From: Ingo Molnar on

* Ingo Molnar <mingo(a)elte.hu> wrote:

> - Create a 'deep idle' mode that suspends. This, if all constraints
> are met, is triggered by the scheduler automatically: just like the other
> idle modes are triggered currently. This approach fixes the wakeup
> races because an incoming wakeup event will set need_resched() and
> abort the suspend.
>
> ( This mode can even use the existing suspend code to bring stuff down,
> therefore it also solves the pending timer problem and works even on
> PC style x86. )

Note that this does not necessarily have to be implemented as 'execute suspend
from the idle task' code: scheduling from the idle task, while can certainly
be made to work, is a somewhat recursive concept that we might want to avoid
for robustness reasons.

Instead, the 'deepest idle' (suspend) method could consist of a wakeup of a
kernel thread (or of any of the existing kernel threads such as the migration
thread) - which kernel thread then does a race-free suspend: it offlines all
but one CPU [on platforms that need that] and then initiates the suspend - but
aborts the attempt if there's any sign of wakeup activity.

Thanks,

Ingo
--
To unsubscribe from this list: send the line "unsubscribe linux-kernel" in
the body of a message to majordomo(a)vger.kernel.org
More majordomo info at http://vger.kernel.org/majordomo-info.html
Please read the FAQ at http://www.tux.org/lkml/
From: Linus Torvalds on


On Fri, 4 Jun 2010, Ingo Molnar wrote:
>
> What you say is absolutely true, hence this would be driven via sched_tick() +
> TIF notifiers - i.e. only ever treat user-mode tasks as 'idle-able'. This can
> be done with no overhead to the regular fastpaths.
>
> The TIF notifier would be the one scheduling to idle - and would thus do it
> only to user-mode tasks.

The thing is, unless there is some _really_ deep other reason to do
something like this, I still think it's total overdesign to push any
knowledge/choices like this into the scheduler. I'd rather keep things way
more independent, less tied to each other and to deep kernel subsystems.

IOW, my personal opinion is that somethng like a suspend (blocker or not)
decision simply shouldn't be important enough to be tied into the
scheduler. Especially not if it could just be its own layer.

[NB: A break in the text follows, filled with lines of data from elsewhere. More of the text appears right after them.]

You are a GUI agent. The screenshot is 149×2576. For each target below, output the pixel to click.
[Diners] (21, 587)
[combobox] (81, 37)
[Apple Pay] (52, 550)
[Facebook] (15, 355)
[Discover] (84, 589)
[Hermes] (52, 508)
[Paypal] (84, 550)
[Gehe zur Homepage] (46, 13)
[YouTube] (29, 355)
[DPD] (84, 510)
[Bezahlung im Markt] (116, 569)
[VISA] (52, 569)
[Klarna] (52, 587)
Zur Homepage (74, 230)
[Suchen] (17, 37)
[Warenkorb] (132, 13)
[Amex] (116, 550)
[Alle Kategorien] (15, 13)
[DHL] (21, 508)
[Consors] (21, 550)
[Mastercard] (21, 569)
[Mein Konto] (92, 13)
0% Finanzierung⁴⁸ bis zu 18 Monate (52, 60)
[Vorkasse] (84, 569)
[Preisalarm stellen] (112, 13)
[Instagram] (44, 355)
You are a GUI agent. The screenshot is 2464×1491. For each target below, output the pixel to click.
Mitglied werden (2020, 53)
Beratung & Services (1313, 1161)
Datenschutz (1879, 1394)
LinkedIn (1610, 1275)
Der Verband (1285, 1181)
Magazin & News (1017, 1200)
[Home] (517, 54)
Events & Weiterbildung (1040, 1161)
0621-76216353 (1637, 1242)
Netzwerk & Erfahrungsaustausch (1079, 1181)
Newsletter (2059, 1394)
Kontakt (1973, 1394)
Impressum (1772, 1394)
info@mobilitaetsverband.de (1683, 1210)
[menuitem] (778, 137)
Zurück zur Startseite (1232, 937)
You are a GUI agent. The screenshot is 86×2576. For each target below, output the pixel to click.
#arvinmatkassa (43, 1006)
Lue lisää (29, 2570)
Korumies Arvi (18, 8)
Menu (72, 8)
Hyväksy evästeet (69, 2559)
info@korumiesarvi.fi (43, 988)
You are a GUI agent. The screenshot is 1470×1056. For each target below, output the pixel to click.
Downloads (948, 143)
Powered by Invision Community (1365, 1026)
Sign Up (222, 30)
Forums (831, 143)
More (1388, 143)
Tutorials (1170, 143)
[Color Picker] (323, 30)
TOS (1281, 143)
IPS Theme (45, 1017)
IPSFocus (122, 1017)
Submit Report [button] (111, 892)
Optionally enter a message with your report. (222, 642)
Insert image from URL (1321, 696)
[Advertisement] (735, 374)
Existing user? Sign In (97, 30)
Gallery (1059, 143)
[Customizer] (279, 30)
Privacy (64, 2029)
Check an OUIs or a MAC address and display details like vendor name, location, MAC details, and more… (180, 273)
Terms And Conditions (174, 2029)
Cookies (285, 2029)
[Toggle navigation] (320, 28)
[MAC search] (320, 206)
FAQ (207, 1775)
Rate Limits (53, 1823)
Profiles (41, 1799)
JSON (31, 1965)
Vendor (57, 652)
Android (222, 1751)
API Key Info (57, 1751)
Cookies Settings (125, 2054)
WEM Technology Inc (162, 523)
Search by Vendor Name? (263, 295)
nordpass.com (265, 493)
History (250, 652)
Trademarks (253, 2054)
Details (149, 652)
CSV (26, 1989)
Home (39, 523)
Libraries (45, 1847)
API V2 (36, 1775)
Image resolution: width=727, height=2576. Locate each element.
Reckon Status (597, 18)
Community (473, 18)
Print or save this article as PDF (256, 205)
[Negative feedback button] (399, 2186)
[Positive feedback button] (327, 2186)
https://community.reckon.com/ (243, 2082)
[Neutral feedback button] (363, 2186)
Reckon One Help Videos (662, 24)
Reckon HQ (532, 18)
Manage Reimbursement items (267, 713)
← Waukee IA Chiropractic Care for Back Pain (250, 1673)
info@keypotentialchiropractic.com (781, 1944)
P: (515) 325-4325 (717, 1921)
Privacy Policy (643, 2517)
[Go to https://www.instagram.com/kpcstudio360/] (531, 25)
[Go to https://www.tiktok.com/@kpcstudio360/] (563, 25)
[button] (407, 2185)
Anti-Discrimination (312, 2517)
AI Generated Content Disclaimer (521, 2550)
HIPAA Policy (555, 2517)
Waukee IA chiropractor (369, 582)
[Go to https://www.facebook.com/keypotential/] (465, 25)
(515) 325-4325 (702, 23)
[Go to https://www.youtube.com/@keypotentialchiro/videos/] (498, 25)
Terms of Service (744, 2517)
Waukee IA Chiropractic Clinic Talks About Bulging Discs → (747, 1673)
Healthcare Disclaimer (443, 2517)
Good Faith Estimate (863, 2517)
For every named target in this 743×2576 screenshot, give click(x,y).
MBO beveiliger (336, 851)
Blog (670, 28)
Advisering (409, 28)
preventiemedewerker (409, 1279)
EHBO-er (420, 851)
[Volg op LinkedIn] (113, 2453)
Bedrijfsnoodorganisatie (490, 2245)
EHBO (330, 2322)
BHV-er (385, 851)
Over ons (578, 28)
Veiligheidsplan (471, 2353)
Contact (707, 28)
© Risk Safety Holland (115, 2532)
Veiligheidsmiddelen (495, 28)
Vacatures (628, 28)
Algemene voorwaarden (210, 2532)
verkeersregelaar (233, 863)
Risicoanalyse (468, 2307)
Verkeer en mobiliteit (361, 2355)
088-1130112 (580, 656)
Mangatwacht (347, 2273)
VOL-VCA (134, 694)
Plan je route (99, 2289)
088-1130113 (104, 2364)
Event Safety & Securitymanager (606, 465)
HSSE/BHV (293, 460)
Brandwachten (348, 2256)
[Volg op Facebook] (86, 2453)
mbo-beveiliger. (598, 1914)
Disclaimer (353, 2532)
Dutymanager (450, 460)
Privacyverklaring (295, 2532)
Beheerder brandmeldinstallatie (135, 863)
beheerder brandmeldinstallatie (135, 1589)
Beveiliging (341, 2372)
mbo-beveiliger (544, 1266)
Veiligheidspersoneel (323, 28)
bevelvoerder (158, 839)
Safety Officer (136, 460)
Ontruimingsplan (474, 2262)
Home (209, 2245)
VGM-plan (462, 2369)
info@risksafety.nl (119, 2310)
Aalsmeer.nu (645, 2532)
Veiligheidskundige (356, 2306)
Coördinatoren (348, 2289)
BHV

That said, as far as I know, the Android people have mostly been looking
at the suspend angle from a single-core standpoint. And I'm not at all
convinced that they should hijack the existing "/sys/power/state" thing
which is what I think they do now.

And those two things go together. The /sys/power/state thing is a global
suspend - which I don't think is appropriate for a opportunistic thing in
the first place, especially for multi-core.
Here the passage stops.